Republican legislative leaders are lauding a sweeping school-choice measure filed Thursday, while Senate Democrats have vowed to “fight like hell” against the proposal.
The legislation, filed by Republican Sen. Manny Diaz of Hialeah, would expand eligibility for school-voucher programs, consolidate existing school-choice programs and allow parents to use taxpayer-backed education savings accounts for private schools and other costs.
“Using funds Florida taxpayers have already dedicated to education, this legislation consolidates our scholarship programs to make it clear what options are available to parents, and expands eligibility to provide more options to more low income families and families with a child with unique abilities,” Diaz wrote in a press release on Thursday.
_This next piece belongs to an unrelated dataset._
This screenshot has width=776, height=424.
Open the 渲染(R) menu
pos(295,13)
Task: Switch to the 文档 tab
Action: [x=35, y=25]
Diaz’s proposal (SB 48) would expand the existing Family Empowerment Scholarship, which currently serves middle- and low-income students, in part by combining it with the Florida Tax Credit Scholarship. Under the Tax Credit Scholarship program, businesses receive tax credits for contributing money to nonprofit organizations that, in turn, provide scholarships to students to attend private schools.
Diaz’s measure would also fold the Hope Scholarship program, which allows bullied students to switch to different public schools or use taxpayer funds to pay for private schools, into the Family Empowerment Scholarship.
The Senate proposal also would establish the “Gardiner-McKay Scholarship,” by combining two existing voucher programs that serve students with special needs.
Diaz’s plan would result in the consolidation of five of the state’s existing major school-voucher programs into two programs.
The proposal would establish what are known as education savings accounts for eligible students, which could be used for a wide array of education-related costs and services, including private-school tuition, tutoring, digital devices, and internet access.
Proponents of Diaz’s bill maintain that it would make it easier for parents to navigate the state’s complex school-voucher system.
The state currently has “a pretty confusing system of scholarship programs with various eligibility and funding mechanisms,” Senate President Wilton Simpson, R-Trilby, said in a press release on Thursday.
“This patchwork system is largely the result of years of legal challenges from school choice opponents who have attempted to thwart every effort to actually give parents a say in how their children are educated,” he said.
Diaz’s legislation also garnered praise from former Gov. Jeb Bush, who was an architect of school vouchers in Florida.
“Let’s keep expanding access to learning options – #Florida families want and deserve it,” Bush tweeted.
Step Up for Students, a nonprofit organization that helps administer two of the state’s existing voucher programs, also is backing Diaz’s proposal.
“We support the Senate’s efforts to streamline these programs and give families the flexibility they need to meet each child’s safety and academic needs,” Step Up for Students president Doug Tuthill said in a prepared statement.
Senate Democrats, who learned of Diaz’s plan prior to Thursday’s release of the legislation, discussed the proposed voucher bill during a caucus meeting earlier this week.
The Democrats expressed fear that Diaz’s proposal would shift Florida’s public schools toward a universal school-choice system.
Sen. Shevrin Jones, D-West Park, told his colleagues that one of his aides told him about the bill early this week.
“This is a huge, huge problem that they’re about to do this in a COVID year, with all the budget constraints,” Jones, who is vice chairman of the Senate Education Committee, said during Tuesday’s Democratic caucus meeting. “We’re going to have to fight like hell on this one.”
The Florida Education Association, the state’s largest teachers union, also opposes the measure.
“What the world has learned during this pandemic is the importance of public schools to a functioning society, but one of the first bills out the gate this year in Florida undercuts public education. Parents want lawmakers to invest in and support public schools. This bill does the opposite, and would drain away more resources from the schools that educate the great majority of our state’s children,” FEA president Andrew Spar said in a prepared statement.